Giving Compass' Take:

• India Development Review interviews Community of Resource Organizations (CORO) head Sujata Khandekar about how she has helped lead progress in her home country through grassroots leadership and systems change.

• What can U.S.-based orgs learn from CORO, which is working to empower disadvantaged communities and foster more equity? One takeaway is that true progress must focus on people first.

• Here's how to close the global health gender leadership gap.

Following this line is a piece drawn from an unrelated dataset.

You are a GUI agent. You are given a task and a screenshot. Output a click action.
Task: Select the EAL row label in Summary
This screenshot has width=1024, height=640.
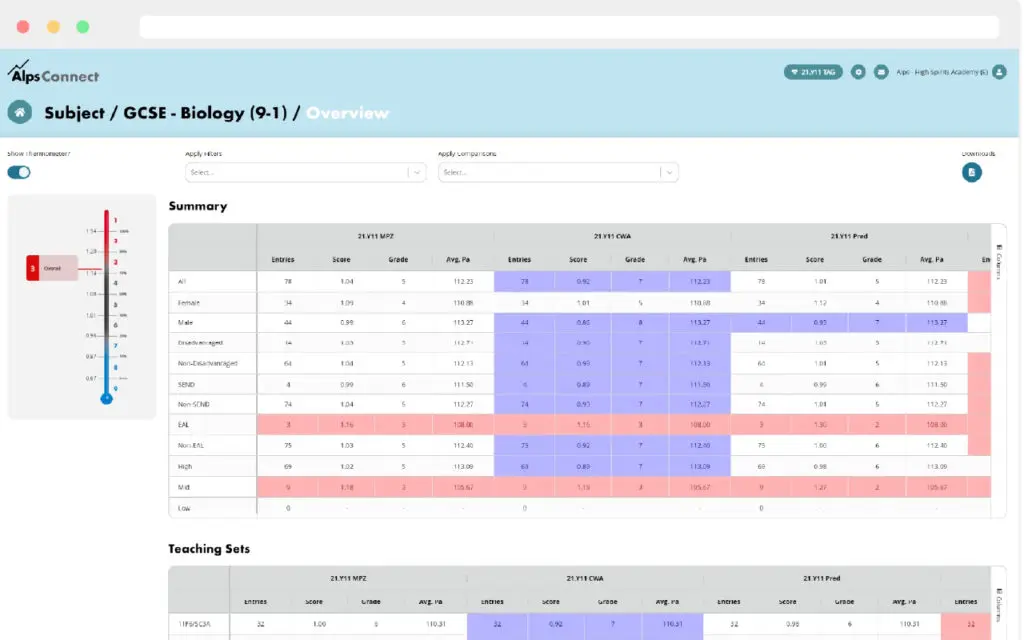pos(182,425)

Over the past three decades, Sujata Khandekar has led one of the country’s foremost organizations in grassroots leadership and activism: Community of Resource Organizations, or CORO. Under her leadership, CORO has grown from working on adult literacy in Mumbai’s slums, to a resource organization on gender and grassroots leadership development. It now focuses on integrated community development, in particular, addressing issues identified by the community itself. Today, CORO runs a program on domestic violence specifically focused on changing social norms that perpetuate and justify violence against women. It also works on child rights within school and community settings, and has developed a model program on grassroots leadership development.

IDR: Tell us about the early years at CORO.

SUJATA KHANDEKAR: Literacy-related work was a big teacher, personally and organizationally. Coming from a middle class, Brahmin background, I had a stereotypical understanding of low income communities, crudely labelling them as "slums." One either hates people living in these communities or pities their conditions, but there’s never a sense of equality or connectedness with them.

In my mind, I had gone to the community to help them, to teach them. The "I" was prominent. But through CORO, I learnt about human life, human nature, social structures, and social change. My work has since impacted the way I perceive, feel, think, express, connect, and analyze; and I had to work a lot on myself over the years.

Organizationally, the work taught us about why and when interventions become relevant to people’s lives and priorities, why and how people "own" processes of development, and what it means to be participatory.